How do you make a fancy dish from dirt?

How do you make a fancy dish from dirt?

Since it opened in 2012, Actinolite, a small restaurant on Ossington near Dupont, has evolved from a neighbourhood bistro into a high-concept tasting room. Chef and owner Justin Cournoyer makes biweekly foraging trips into the wilderness around Toronto, seeking out herbs, berries, lichen and, oddly enough, soil. Using an hours-long process developed by former sous chef Michael Lehmkuhl, Cournoyer distills the tastes and scents of the earth into butter, which he uses for the opening dish of his seven-course tasting menu. Here’s how he does it.

How do you make a fancy meal out of dirt?
(Image: Jenna Marie Wakani)

Foraging
Chef Justin Cournoyer hits various spots north of the city—including his hometown, Actinolite—to search for wild ingredients. The best dirt? The stuff that includes pine needles and lots of decaying organic matter.

(Image: Jenna Marie Wakani)

Extracting
The soil is placed in a pressure cooker, mixed with water and boiled at 120 degrees Celsius for around 45 minutes. This sanitizes the dirt, since botulism spores can survive standard boiling. It also extracts the soil’s flavours.

(Image: Jenna Marie Wakani)

Straining
The boiled material is strained and then left to decant overnight. This allows any sediment that may have passed through the strainer to settle. The soil particles are set aside, and the liquid is placed into a large pot.

(Image: Jenna Marie Wakani)

Reducing
The strained liquid is reduced by half to concentrate its flavour, which usually takes around an hour and a half (Cournoyer calls the resulting liquid a “tea”). As the liquid reduces, Cournoyer skims off any impurities that rise to the surface. “It’s a classic sauce-making technique,” he says.

(Image: Jenna Marie Wakani)

Dehydrating
Meanwhile, soil particles obtained from the straining process are spread out on a tray and baked for four to six hours, at around 200 degrees Fahrenheit, until they are completely dry.

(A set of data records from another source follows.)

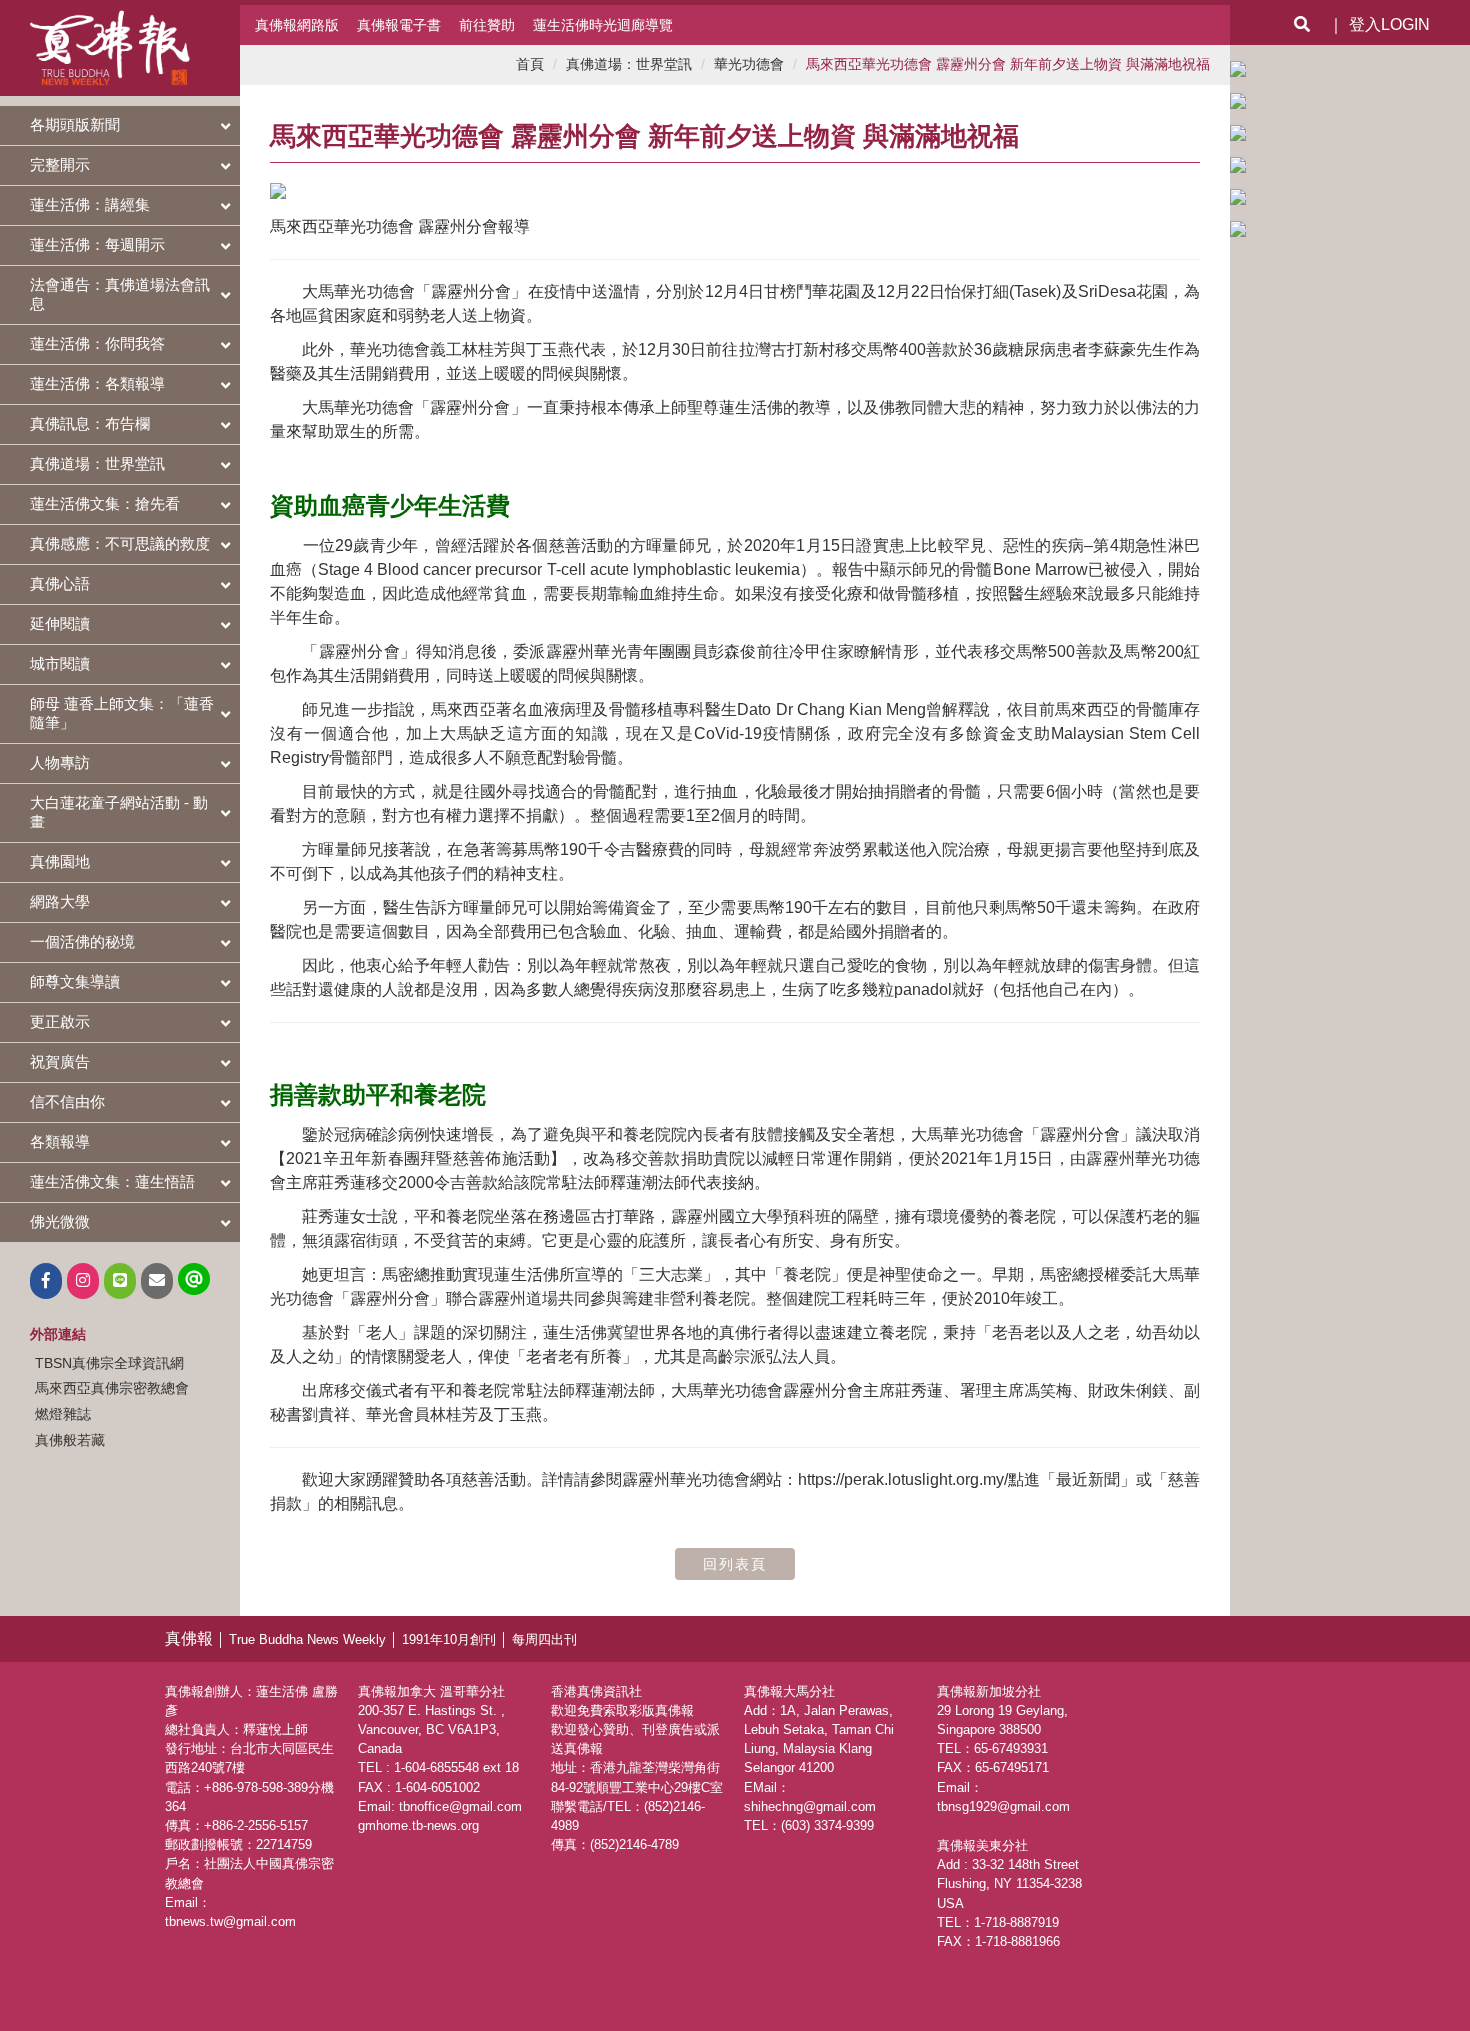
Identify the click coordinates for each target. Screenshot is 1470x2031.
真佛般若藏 (70, 1440)
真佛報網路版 (297, 25)
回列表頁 (735, 1564)
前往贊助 (487, 25)
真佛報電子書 (399, 25)
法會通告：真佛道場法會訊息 (120, 294)
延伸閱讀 (60, 623)
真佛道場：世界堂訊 (97, 463)
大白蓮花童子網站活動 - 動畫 (119, 812)
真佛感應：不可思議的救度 (120, 543)
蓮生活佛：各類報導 (97, 383)
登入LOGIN (1389, 24)
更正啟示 (60, 1021)
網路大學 (60, 901)
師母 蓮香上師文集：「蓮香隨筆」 (122, 713)
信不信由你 (67, 1101)
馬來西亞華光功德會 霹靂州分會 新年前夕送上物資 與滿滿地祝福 (1008, 64)
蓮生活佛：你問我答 (97, 343)
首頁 (530, 64)
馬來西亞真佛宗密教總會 (112, 1388)
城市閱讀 (60, 663)
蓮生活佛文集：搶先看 (105, 503)
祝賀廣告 (60, 1061)
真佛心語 (60, 583)
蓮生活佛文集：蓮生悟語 (112, 1181)
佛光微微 (60, 1221)
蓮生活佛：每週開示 (97, 244)
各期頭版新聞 (75, 124)
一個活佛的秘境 (82, 941)
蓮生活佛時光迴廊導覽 (603, 25)
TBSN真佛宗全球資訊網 (109, 1363)
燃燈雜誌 (63, 1414)
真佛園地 (60, 861)
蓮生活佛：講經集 (90, 204)
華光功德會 (749, 64)
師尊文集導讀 (75, 981)
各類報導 (60, 1141)
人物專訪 (60, 762)
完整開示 (60, 164)
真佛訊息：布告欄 (90, 423)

(Image: Jenna Marie Wakani)

Bagging
Cournoyer places the dehydrated soil into a porous sachet and ties it off.

(Image: Jenna Marie Wakani)

Infusing
The sachet of soil is placed into a vacuum pack with unsalted butter. The ratio is two pounds of butter for each pound of soil. The pack is cooked sous vide at 85 degrees Celsius for around four hours, which allows flavours that haven’t yet been extracted from the soil to infuse into the butter.

(Image: Jenna Marie Wakani)

Super-reducing
The reduced liquid (from step four) is strained and decanted again, and then poured into a smaller pot to be reduced even further. The resulting quarter cup of soil “essence” has the consistency of a glaze. The smell is sweet, and the taste is vaguely reminiscent of cocoa. “It would be interesting to make fudge with it,” Cournoyer says.

(Image: Jenna Marie Wakani)

Whisking
The infused butter is poured into a bowl (the separated milk solids are not included), and the concentrated soil essence is whisked into it. Depending on the taste and texture, Cournoyer sometimes adds a bit of silt obtained from the final decanting process. Once the butter has emulsified, it’s ready to use. “You see how much work you do to get so little?” Cournoyer says. “It’s like liquid gold.”

(Image: Jenna Marie Wakani)

Plating
As the first course in his seven-course tasting menu ($85), Cournoyer serves the soil butter with seasonal vegetables (currently: new potatoes, raw carrots, baby onions and foraged purslane and chickweed). He adds a dusting of salt and breadcrumbs—both infused with grass oil and grass pulp.